Target Clients, Consumers, and/or Market Competition (Impact)
This project implemented for Discovery place which is a science museum for children in Charlotte, NC and is open to all the museum visitors whether its children, their parents, or the teenagers and the adults. We are targeting teenagers who will be able to understand and reason about correlation and causation. Other than that, any person who is curious to understand the underlying concepts and have a fun learning experience by interacting with data can visit the museum and experience it.
Our main target users are teenagers ages from 16-21. This project will help the museum directors to showcase another interactive element that will be unique to this museum as there is no implementation of full body interaction with any other museums. It will also help the researchers to see it getting implemented as this is a huge cost attached to this implementation provided the time investment of each resources working in this project.
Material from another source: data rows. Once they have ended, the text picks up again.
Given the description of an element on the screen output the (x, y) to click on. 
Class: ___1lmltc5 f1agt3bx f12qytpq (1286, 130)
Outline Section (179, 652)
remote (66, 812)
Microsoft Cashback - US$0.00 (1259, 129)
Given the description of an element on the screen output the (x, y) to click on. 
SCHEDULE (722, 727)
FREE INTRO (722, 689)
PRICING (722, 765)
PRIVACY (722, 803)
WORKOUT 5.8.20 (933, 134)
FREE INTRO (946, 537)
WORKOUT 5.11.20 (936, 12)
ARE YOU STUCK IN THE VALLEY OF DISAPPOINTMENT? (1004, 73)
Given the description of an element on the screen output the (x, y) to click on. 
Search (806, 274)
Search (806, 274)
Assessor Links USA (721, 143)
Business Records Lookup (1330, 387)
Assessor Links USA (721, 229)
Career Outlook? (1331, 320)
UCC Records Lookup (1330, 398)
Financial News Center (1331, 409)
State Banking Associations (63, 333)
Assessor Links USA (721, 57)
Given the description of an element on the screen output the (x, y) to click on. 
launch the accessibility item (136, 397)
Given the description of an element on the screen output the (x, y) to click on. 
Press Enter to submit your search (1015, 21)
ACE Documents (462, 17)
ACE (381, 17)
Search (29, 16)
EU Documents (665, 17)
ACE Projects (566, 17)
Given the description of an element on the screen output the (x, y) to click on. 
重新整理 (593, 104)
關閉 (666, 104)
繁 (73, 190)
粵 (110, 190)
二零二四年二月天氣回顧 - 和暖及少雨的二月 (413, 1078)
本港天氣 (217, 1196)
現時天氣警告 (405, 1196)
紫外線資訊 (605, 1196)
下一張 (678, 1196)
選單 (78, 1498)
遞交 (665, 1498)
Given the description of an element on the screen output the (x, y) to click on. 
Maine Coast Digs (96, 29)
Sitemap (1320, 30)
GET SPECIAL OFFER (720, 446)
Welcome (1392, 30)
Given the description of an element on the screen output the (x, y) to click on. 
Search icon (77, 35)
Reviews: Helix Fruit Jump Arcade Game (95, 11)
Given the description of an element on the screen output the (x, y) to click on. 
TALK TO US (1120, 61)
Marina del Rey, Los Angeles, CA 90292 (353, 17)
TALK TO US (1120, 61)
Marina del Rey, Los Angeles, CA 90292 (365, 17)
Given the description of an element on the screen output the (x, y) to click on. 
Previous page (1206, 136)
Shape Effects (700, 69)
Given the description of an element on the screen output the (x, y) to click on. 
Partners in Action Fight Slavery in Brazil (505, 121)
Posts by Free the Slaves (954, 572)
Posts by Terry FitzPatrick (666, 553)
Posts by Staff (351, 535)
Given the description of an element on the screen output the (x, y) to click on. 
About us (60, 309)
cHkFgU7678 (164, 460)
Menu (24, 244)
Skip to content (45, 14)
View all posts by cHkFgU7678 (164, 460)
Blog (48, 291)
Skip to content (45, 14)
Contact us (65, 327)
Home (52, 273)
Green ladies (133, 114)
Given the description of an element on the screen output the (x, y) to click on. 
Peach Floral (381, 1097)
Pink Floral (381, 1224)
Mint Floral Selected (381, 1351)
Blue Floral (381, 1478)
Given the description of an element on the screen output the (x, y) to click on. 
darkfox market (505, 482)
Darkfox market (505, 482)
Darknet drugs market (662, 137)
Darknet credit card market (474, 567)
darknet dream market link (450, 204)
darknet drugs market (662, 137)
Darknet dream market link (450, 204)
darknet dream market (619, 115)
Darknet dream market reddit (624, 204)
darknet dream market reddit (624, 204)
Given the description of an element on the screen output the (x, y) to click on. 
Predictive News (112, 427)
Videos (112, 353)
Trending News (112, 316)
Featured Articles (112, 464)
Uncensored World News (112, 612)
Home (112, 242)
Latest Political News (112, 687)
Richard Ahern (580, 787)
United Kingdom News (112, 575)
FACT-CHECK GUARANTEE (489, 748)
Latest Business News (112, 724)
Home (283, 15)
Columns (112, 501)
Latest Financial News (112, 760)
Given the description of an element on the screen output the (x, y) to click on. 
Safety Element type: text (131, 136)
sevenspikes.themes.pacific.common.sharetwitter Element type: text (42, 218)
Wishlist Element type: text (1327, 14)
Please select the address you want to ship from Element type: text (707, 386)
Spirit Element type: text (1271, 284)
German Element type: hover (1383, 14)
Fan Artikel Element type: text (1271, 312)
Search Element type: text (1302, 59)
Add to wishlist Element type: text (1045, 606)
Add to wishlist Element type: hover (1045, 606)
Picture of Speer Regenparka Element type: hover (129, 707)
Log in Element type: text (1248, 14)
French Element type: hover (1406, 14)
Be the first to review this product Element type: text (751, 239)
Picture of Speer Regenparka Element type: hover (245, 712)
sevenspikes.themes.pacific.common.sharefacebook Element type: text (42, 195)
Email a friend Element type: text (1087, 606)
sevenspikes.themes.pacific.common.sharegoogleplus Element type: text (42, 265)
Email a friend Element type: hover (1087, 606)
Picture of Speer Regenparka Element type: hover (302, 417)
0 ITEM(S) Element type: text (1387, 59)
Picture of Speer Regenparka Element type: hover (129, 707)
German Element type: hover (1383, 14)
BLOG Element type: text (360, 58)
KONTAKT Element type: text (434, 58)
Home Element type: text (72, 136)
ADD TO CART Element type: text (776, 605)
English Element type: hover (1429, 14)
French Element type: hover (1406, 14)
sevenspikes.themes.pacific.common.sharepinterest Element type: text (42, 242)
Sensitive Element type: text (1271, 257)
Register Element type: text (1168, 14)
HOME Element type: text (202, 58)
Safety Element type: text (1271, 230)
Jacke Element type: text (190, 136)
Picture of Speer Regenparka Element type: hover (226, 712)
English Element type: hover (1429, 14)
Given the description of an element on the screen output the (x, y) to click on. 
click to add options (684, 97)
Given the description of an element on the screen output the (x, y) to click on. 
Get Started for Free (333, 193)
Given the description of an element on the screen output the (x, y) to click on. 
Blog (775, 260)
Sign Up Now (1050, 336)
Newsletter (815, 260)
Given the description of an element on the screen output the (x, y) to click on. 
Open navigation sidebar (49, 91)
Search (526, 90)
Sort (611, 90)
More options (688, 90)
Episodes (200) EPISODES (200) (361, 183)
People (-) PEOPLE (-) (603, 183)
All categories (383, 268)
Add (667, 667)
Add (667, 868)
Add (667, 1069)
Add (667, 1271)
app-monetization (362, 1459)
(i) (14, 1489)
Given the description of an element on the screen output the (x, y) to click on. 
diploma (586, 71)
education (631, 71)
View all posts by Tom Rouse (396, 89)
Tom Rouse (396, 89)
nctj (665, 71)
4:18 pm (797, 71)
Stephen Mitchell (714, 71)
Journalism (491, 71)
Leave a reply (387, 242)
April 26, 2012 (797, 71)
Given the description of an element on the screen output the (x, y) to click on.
Product Differentiation with respect to Competition
Interactive museum installation is exclusively designed and developed keeping museum visitors in mind. There are certain installations in museums who have implemented full-body technologies like Metamorphosis allows visitors to go through the stages of a butterfly’s metamorphosis using “engaging ubiquitous technologies”; Word Out! is an interactive game (designed to facilitate the learning of alphabet letters) that uses full-body technologies to “stimulate fun and engagement”.
Our project is unique as it uses full-body interaction to facilitate learning STEM concepts of Correlation and Causation.
I am working on the technical exploration and research on the tangible objects utilized to interact with the data on the screen and operate the globe.